Sunday, February 26, 2012

Are we really open to growth?

I've been thinking a bit lately about tradition and growth. It seems to me that there's much mourning in The Salvation Army (and very likely in other churches) about the lack of growth - or worse still, the very real demise of our congregations. There are a variety of reasons attributed to this trend: the secularisation of society; failure to connect with newer generations; losing relevance; lack of dedication to evangelical mission.

I wonder if part of the trouble is that we're stuck in the tension between wanting to grow and simultaneously not wanting to change. We want to show respect to our forbears - many of them are still with us - and have no desire to simply jettison our history. Yet, surely sometime growth requires this of us? Certainly it does of the individual. When I think over the years that I've been a Christian, I can see much growth - and room for plenty more to come, I'm sure. Invariably, alongside that growth has been the need to put previous ways of being and thinking aside. This started with my first decision to become a Christian and has continued ever since.

But is there a point at which we're meant to stop this progress? As individuals or even as the church? What are the things that we draw a line at, refusing to negotiate them as part of our journey of growth? How can we continue to respect the values of our predecessors - even of our own personal history - and move beyond it? In every life, there are non-negotiables. Yet sometimes, even these change. Sometimes they need to change. They are tied to particular circumstance, specific needs in our lives at a certain point in time. When we move beyond that point in time, beyond those needs, it may be time to let those non-negotiables go.

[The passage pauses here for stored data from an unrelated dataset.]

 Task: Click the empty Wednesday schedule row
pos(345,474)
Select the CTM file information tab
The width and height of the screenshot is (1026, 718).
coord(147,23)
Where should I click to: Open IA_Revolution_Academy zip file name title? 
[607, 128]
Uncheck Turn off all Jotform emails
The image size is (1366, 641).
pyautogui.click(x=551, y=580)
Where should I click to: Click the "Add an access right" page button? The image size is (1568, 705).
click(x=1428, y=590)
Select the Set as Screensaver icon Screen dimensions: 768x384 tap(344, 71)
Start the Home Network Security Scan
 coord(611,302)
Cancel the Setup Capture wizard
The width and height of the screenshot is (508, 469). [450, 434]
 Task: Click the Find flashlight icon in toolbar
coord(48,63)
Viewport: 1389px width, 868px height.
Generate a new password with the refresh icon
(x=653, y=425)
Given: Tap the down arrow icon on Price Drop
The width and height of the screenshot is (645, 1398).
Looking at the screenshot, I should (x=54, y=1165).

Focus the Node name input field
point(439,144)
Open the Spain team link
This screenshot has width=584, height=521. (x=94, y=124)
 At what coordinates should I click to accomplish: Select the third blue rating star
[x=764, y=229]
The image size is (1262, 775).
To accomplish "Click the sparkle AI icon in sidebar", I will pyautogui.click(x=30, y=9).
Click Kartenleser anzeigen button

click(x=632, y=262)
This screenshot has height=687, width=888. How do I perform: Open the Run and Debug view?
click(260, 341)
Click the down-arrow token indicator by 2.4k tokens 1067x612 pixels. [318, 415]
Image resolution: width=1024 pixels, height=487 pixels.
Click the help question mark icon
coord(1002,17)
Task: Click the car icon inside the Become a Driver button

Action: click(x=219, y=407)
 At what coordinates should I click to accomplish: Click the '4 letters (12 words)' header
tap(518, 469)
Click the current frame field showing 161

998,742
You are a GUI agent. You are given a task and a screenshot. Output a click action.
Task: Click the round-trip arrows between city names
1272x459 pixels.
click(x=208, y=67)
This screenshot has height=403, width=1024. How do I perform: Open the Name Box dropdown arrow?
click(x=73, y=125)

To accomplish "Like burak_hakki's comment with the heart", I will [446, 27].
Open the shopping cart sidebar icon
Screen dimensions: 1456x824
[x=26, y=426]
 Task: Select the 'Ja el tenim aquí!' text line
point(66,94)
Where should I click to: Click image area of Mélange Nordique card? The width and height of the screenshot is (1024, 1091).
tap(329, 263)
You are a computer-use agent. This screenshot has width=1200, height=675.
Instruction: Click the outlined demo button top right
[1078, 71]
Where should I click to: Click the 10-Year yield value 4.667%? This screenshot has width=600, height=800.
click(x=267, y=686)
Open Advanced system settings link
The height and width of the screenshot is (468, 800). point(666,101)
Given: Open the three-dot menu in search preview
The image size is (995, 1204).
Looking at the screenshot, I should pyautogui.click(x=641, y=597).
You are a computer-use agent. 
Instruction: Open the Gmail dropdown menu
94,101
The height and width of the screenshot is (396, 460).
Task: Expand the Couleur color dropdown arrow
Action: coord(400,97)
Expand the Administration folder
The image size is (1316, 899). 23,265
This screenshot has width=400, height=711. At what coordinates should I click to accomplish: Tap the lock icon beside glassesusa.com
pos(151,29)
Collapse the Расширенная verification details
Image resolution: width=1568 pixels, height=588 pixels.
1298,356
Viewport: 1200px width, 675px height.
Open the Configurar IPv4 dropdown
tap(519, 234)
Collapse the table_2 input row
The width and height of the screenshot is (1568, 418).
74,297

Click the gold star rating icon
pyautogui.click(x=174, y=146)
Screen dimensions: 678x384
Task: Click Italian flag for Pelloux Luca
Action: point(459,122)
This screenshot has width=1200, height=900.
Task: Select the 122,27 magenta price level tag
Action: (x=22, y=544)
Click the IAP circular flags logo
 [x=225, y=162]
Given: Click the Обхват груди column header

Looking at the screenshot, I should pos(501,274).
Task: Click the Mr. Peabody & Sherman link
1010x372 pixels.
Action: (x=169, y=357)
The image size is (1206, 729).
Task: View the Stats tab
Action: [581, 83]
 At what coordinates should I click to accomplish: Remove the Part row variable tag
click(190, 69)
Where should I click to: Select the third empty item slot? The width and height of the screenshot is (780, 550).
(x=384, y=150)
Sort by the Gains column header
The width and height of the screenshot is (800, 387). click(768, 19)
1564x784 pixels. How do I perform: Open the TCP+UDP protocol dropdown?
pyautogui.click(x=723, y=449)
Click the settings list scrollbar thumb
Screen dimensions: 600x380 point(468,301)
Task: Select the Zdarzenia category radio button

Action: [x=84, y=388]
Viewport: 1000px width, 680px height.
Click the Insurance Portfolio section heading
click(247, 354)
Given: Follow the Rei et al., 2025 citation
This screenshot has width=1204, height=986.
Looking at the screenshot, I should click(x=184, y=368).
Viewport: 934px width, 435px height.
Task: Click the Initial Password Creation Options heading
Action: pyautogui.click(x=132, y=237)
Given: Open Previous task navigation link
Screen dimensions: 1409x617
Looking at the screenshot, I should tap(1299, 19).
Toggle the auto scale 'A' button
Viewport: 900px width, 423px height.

Perhaps real growth only comes by letting things go. The more tightly we hold on to the past, the less we are able to move forward into the future. What are the things that you are holding on to that are perhaps due for reanalysis? Is it time to risk change for the potential opportunities that the future holds? Invariably those that take such risks are labelled as heretics and traitors by those they leave behind. Progress always comes at a cost. However, if we keep everything the way it always has been, we are doomed to watching both our history and our present disintegrate before our very eyes.